---- SUPPLIED MATERIAL

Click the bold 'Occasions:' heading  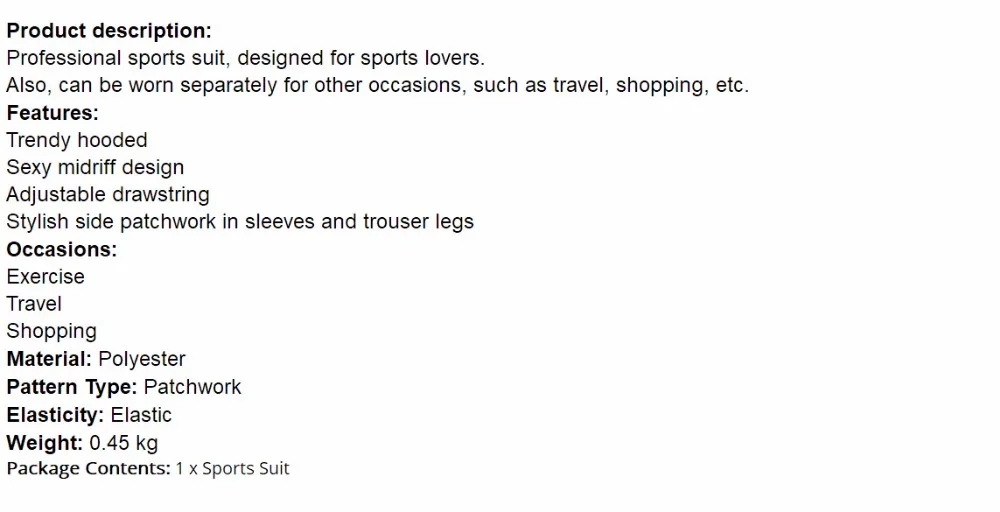(62, 249)
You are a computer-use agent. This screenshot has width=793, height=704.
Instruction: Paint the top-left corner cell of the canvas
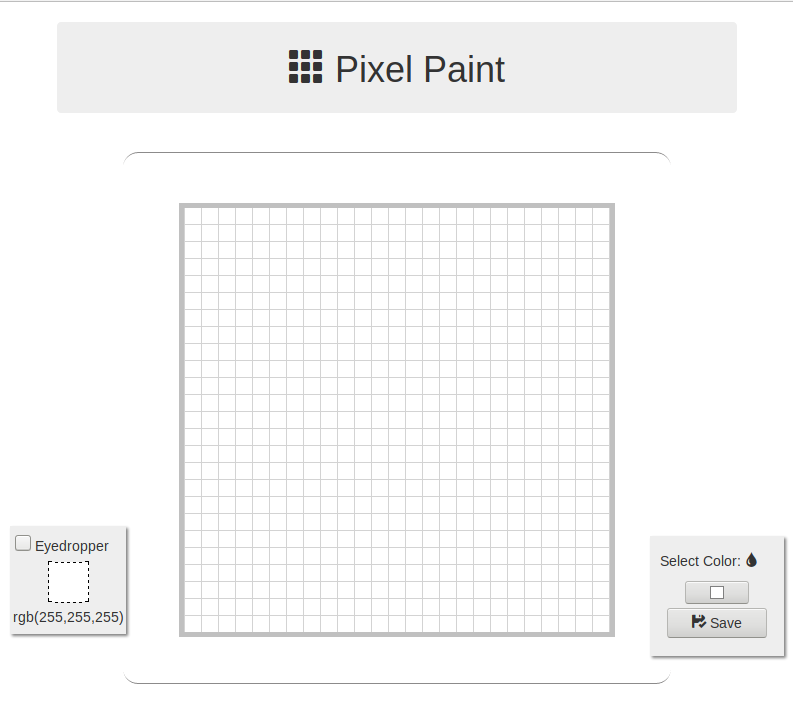pos(193,215)
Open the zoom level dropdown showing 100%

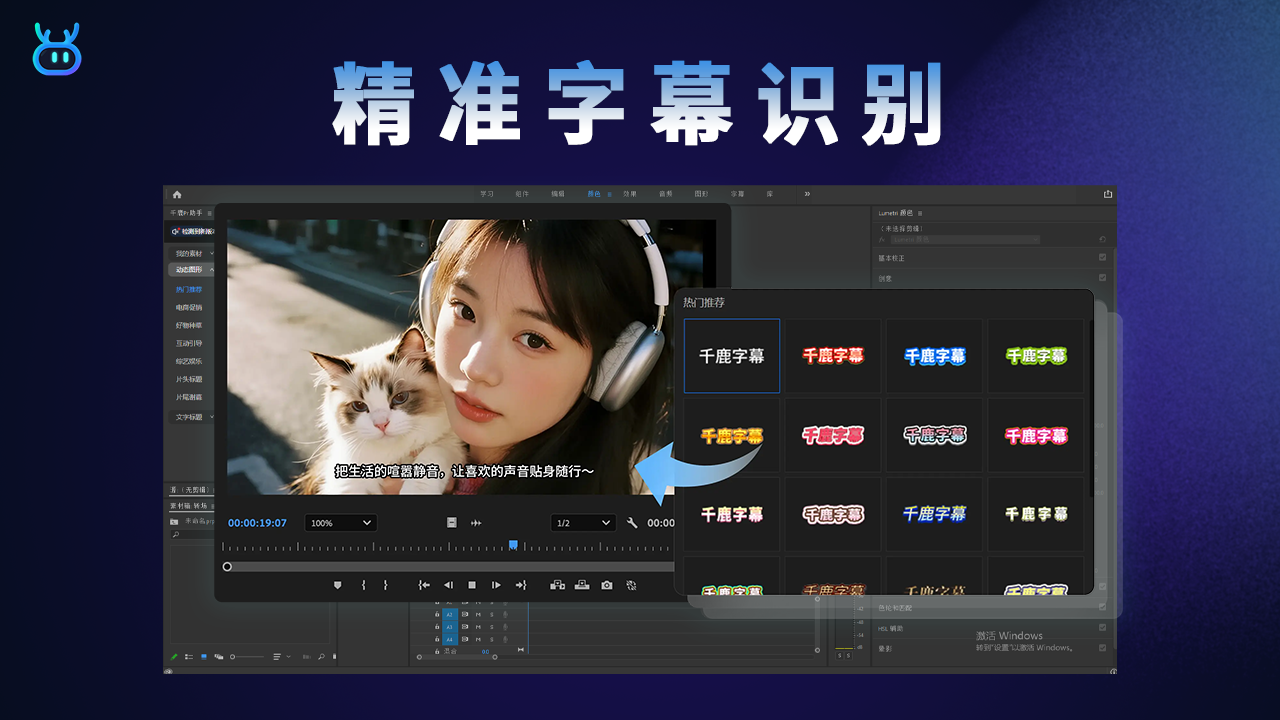coord(340,522)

--------

WHAT NEEDS TO BE DONE: Exclude every picture, then return precisely the lines that run from the line containing "You are a computer-use" through the end of the entries above.

REPLY TO THE EXERCISE:
You are a computer-use agent. This screenshot has width=793, height=704.
Instruction: Paint the top-left corner cell of the canvas
pos(193,215)
Open the zoom level dropdown showing 100%

coord(340,522)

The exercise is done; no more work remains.